# Kısa alıştırma a
Girdilerin en başından "point(601,208)" geçen satıra kadar, iki uç da dahil, her satırı hiç değiştirmeden geri ver.

# Belge bölümü
Üçüncü söyleşimizi besteci, müzisyen Fırat Akarsel’le gerçekleştirdik.

Tüm dünyada olduğu gibi Türkiye’de de müzik dünyası için zor bir yıl geride kaldı. Aradan geçen bir yılda müzik adına neler yapabildiniz?

Geçen yıldan bu yana, “Bir Avuç Su” ve “Umutlar Gökyüzü” adlı iki tekli yayınladım. Sadece bu iki şarkı 250 binin üzerinde dinlendi. Şimdi yeni bir şarkıyı bitirmek üzereyim. Bütün bu üretim süreci ve dinleme oranlarındaki artış beni mutlu ediyor ama sahneden uzak olmak hep bir eksik hissettiriyor. Sahneye çıkıp müziği insanlarla paylaşmanın önemini, yokluğunda daha iyi anladım diyebilirim.

Müzik dünyası yeterince birlik olabildi mi ve yardımlaşabildi mi?

Hiç sanmıyorum. Müzik meslek birliklerinin ve Yunus Emre derneğinin yaptığı kısa süreli yardımlar oldu. Türkiye’de yapılan diğer tüm yardımlar gibi yetersiz kaldılar. Hükümet sosyal devlet reflekslerini gösteremedi. Sağlıklı günlerimizde olağanüstü durumlar yaşandığında, ilk gözden çıkarılan müzik sektörü küresel salgın görünmez oldu. Müzik sektöründen geçinen kaç kişi var? Bunların ne kadarı dernek üyesi, ne kadarı kayıt dışı? Elimizde veri yok. Bu durumda sağlıklı bir birliktelikten bahsetmek zor.

Yanıldığınız bir öngörünüz oldu mu?

Olmaz mı? İlk yanılgım, geçen seneye kadar 625 nüfusu olan küçük ve izole bir köyde güvende ve sakin bir hayat süreceğimi zannetmem oldu herhalde. Şu an evimin etrafında beş ayrı inşaat ve bitmeyen bir gürültü var. Güneyin sakin kentleri çok hızlı göç aldı küresel salgınla birlikte, gürültü ve betonlaşma had safhada. Küresel salgın bazı şeyleri çok hızlı değiştiriyor. Bu konuların ne yöne evrileceğini tahmin etmek oldukça zor.

Geçen yıl, müzik bir yolunu bulur demişim bu söyleşide. Küresel salgın dönemi boyunca, müzik üretiminde patlama yaşandı. Bunun birkaç sebebi olabilir. Eve kapanmak zorunda kalan müzisyenlerin üretime yönelmesi, yeni çıkan müzik programlarıyla artık hiçbir enstrüman çalmadan şarkı yazabilmek. Sebep ne olursa olsun üretim inanılmaz arttı. Çok iyi işler de çıktı, daha taslak halinde bile olmayan kötü kaydedilmiş şarkılar da. Çok şarkı üretilince gündemde kalma süresi de kısaldı, aylarını ayırıp hazırladığın şarkının bir haftası var gündemde kalmak için; çünkü haftaya yeni tekliler, yeni albümler geliyor. Hem de yüzlerce. Sosyal medyada her gün görmeye alıştığımız bir cümleye dönüştü her şey. “Yeni teklim tüm dijital platformlarda.” Yıllar süren uzun çalışmalarla albüm yapmanın, müzisyenin kutsal yolculuğu olduğuna inanmış benim gibi romantik müzisyenler için alışılması gereken yeni bir dönem.

(Sözcük ve öğe bulmaya yönelik girdiler)
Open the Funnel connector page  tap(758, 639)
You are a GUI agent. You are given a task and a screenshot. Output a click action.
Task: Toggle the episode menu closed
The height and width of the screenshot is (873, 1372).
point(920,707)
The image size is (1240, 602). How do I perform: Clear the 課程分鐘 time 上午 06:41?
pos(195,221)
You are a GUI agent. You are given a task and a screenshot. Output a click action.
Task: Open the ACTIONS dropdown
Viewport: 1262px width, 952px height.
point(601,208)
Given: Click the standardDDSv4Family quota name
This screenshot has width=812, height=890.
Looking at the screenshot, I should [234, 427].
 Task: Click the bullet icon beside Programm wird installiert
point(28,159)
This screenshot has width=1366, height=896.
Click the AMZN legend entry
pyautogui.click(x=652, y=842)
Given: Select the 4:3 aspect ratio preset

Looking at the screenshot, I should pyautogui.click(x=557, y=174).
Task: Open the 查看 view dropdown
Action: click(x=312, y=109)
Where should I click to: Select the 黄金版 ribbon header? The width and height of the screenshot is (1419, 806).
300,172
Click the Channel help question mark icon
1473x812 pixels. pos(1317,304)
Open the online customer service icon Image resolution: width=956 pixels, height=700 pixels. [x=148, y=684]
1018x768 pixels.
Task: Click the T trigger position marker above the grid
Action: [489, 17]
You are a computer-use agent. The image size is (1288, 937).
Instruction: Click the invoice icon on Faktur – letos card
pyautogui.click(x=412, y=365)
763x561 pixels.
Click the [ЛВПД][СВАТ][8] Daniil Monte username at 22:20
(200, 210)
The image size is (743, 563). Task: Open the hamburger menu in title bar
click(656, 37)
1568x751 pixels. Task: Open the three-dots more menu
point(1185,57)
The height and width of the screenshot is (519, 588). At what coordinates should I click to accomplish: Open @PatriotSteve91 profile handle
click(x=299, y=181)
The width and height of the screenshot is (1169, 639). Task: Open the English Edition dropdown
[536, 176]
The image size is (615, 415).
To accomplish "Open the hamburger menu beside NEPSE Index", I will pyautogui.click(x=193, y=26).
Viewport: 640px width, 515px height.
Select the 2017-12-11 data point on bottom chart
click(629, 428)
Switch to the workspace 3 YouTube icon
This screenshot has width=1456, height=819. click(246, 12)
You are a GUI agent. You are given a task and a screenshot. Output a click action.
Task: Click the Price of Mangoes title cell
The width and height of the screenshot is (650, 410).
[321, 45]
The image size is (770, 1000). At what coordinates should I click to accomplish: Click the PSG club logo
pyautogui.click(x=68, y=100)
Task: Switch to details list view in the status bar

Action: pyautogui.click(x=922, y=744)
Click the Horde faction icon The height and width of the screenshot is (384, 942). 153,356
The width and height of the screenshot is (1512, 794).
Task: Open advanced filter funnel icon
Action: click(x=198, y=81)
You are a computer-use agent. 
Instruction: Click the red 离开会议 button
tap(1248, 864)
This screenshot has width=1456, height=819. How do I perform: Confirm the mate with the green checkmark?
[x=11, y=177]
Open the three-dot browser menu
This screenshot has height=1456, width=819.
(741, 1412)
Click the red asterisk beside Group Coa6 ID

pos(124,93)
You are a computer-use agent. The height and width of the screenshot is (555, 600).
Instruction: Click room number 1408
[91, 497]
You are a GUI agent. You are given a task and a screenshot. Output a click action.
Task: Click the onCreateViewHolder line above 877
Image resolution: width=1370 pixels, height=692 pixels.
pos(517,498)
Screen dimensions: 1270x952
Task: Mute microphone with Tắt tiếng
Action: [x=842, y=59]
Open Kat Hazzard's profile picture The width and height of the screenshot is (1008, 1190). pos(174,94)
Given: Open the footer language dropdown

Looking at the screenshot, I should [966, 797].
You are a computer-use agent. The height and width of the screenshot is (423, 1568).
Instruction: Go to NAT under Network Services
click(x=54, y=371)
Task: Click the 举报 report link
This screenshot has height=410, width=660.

# Kısa alıştırma b
Fırat Akarsel söyleşisini kaldığı yerden sürdür.

# Beklenen çıktı a
Open the Funnel connector page  tap(758, 639)
You are a GUI agent. You are given a task and a screenshot. Output a click action.
Task: Toggle the episode menu closed
The height and width of the screenshot is (873, 1372).
point(920,707)
The image size is (1240, 602). How do I perform: Clear the 課程分鐘 time 上午 06:41?
pos(195,221)
You are a GUI agent. You are given a task and a screenshot. Output a click action.
Task: Open the ACTIONS dropdown
Viewport: 1262px width, 952px height.
point(601,208)

# Beklenen çıktı b
Yüzden fazla müzisyen zor koşullar nedeniyle intihar etti. Müzisyenler sadece maddi değil, manevi destekten de mahrum kaldı diyebilir miyiz? Bununla ilgili önerileriniz var mı?

Çok üzücü, şimdi yalnızca rakamla ifade ettiğimiz koskoca hayatlar, hayaller, hikâyeler yok oldu. Müzisyenler maddi açıdan yeterli yardım görselerdi, işin manevi boyutunu konuşup tartışabilirdik tabii; çünkü hiçbir müzisyen bu işe para için başlamamıştır. Öncelik hep maneviyattır. Söylediğim gibi, küresel salgın döneminde görünmez, duyulmaz oldu müzik sektörü. Bütün ülke ekonomik bir krizdeyken ne zaman sıra gelir ya da gelir mi bilemiyorum.

Şimdi neler yapmalıyız?

Geçen senekinden daha zor bir durumdayız. Son beş aydır yasaklarla yaşamamıza rağmen, virüs yayılmaya devam ediyor. Aşılama yetersiz. Yardımlar yetersiz. Yeni bir kapanmaya girdik. Kimse yardım almıyor. Günü, haftayı, ayı kurtarmaya çalışıyor hükümet. Kararlı bir politika yok. Virüsün kendiliğinden azalmasını bekleyen, önümüzdeki dönem için hiçbir planı olmayan bir yönetimle savruluyoruz. Turizm sezonunda geçen yıla benzer bir hareketlenme olacağını ümit ediyorum. Bu, akmasa da damlayacak geçici bir gelir yaratacak belirli bir kesim için. Ama Türkiye genelinde müzik sektöründe tünelin sonundaki ışık ne zaman belirecek hiçbir fikrim yok. Gece hayatına, yeme içme ve eğlence sektörüne sırtını dönmüş, onu yok sayan bir yönetim anlayışıyla bu iş nereye varacak hiçbir fikrim yok.

Geleceğe dair yeni öngörüleriniz neler?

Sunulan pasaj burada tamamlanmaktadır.